Dokument
Angesichts eines von hoher Emotionalität und zugespitzten Reizthemen (Kopftuchverbot, Moschee bauten, Zwangsheirat usw.) bestimmten öffentlichen Diskurses über die Lebenswelten und Zukunftsentwürfe junger muslimischer Migranten der zweiten und dritten Generation erscheint es mehr als verwunderlich, dass "… wir bisher noch wenig über die biographischen Erfahrungen und Identitätsbildungsprozesse dieser Zielgruppe" wissen. (7) Der vorliegende Sammelband hat sich aus diesem Grunde das Ziel gesetzt, den aktuellen Forschungsstand zur Jugendphase junger Muslime zu dokumentieren, zu diskutieren und auf vorhandene Forschungsdefizite hinzuweisen. "Ziel des Bandes ist es…, die jungen Muslime als selbstverständlichen Teil einer pluralistischen Jugendpopulation in Deutschland zu fassen." (8)

Mit diesem Anspruch setzt sich  der vorliegende Band erfreulich und ambitioniert von wissenschaftlichen Arbeiten ab, deren Perspektive und Fragestellung sich vorrangig an den vordergründigen Dichotomien des öffentlichen Diskurses orientieren und damit Gefahr laufen, diese letztlich nur zu bestätigen. Die Autoren dieses Bandes dagegen postulieren ein pluralistisches Bild jugendspezifischer Lebenslagen: " So unterschiedlich die ethnischen Herkunftskulturen in den islamischen Gesellschaften sind, so unterschiedlich sind auch die muslimischen Alltagskulturen in Deutschland."(9) Und sie vermeiden bewusst, die zentralen Einflussfaktoren für Lebensentwürfe und Deutungsmuster ausschließlich in wie immer gearteten muslimischen Milieus oder sog. "Parallelgesellschaften" zu sehen, sondern beziehen auch  die durch  soziale Lage und die gesellschaftliche Segregation eingeschränkten Handlungs- und Möglichkeitsräume explizit als relevante Einflussgrößen ein.

Datenabschnitt

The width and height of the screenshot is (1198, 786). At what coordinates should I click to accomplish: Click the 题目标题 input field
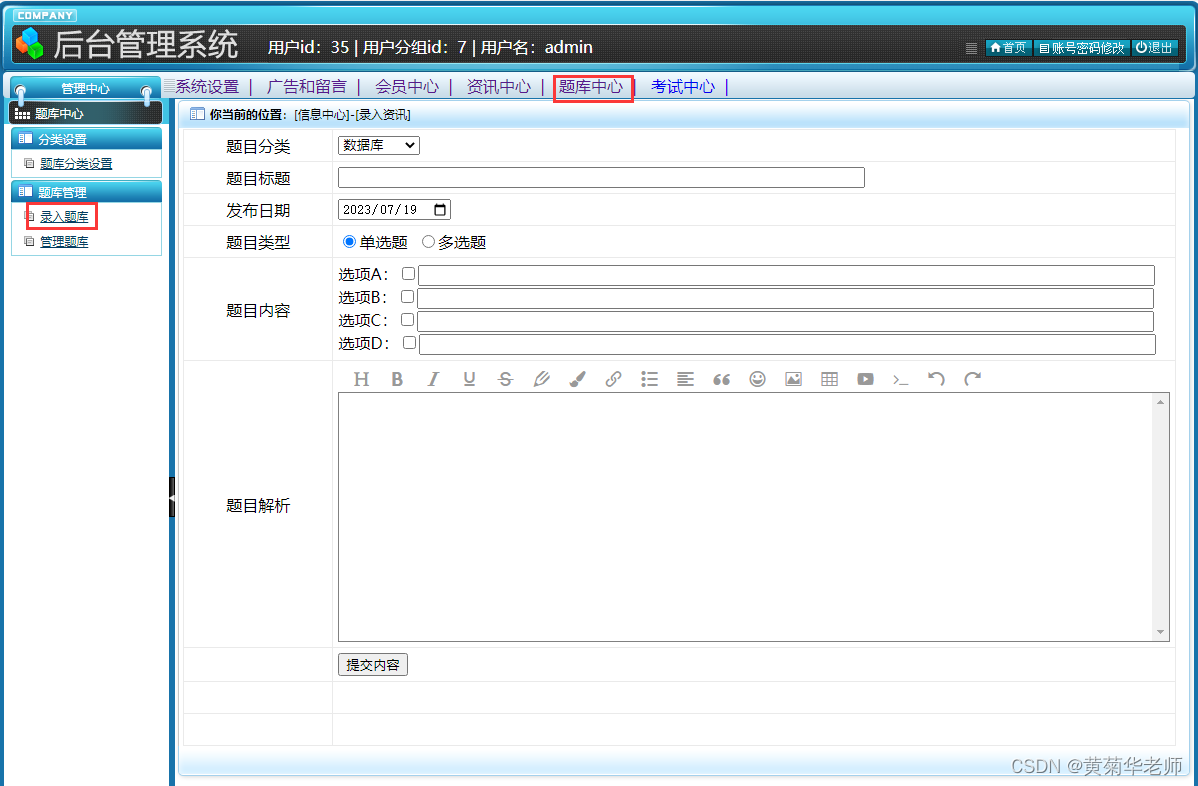(600, 177)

Aufgaben
1. Nenne die Generationen junger muslimischer Migranten, von denen im Dokument die Rede ist.
2. Führe das Dokument über junge Muslime in Deutschland im Anschluss an seinen letzten Satz weiter.

Lösungen
1. Die zweite und dritte Generation.

2.
Aufbau und Entstehungshintergrund

Dieser Vielfalt der Perspektiven entsprechen die 16 Beiträge dieses Bandes, die in sechs (teilweise missverständlich benannten) Abschnitten präsentiert werden. Neben Sozialstrukturanalysen und einschlägigen Untersuchungen der Jugend- und Migrationsforschung finden sich qualitative biographische oder rekonstruktive Studien und liefern in ihrer Zusammenschau ein außerordentlich komplexes und differenziertes Bild der Lebenswelt junger Muslime. Ein Teil der Beiträge ist im Kontext eines  DFG-Projektes zum gleichen Thema an der Universität Rostock entstanden.

Inhalte

Unter der Rubrik "Grundlagen" referiert zunächst Faruk Şen in seinem Beitrag "Islam in Deutschland. Religion und Religiosität junger Muslime aus türkischen Zuwandererfamilien" die Entwicklung religiöser Einstellungen und Alltagspraktiken seit dem Jahre 2000. Er stellt einerseits einen Zuwachs religiöser Orientierungen in diesem Zeitraum fest, belegt aber auch die Abnahme von Religiosität mit zunehmender Aufenthaltsdauer. Trotz der mehr als vierzigjährigen Anwesenheitvon Muslimen in Deutschland ist deren Religion – auch nach Einschätzung der Muslime selbst – der Mehrheitsgesellschaft fremd geblieben und hat nach dem 11.September 2001 eher noch eine Dämonisierung erfahren. Şen weist darauf hin, dass "der Grad der Religiosität … nicht unbedingt etwas über die religiösen Einstellungen und insbesondere über fundamentalistische Haltungen aus (sagt), auch die Anbindung an religiöse Organisationen muss nicht unbedingt die persönliche Einstellung der Muslime widerspiegeln." (27) Sein Fazit lautet daher auch, dass aus dem Anstieg der Religiosität nicht eine wachsender Fundamentalismus abzuleiten ist, sondern vielmehr deren kulturell-identitätsstiftender Funktion gesehen werden muss.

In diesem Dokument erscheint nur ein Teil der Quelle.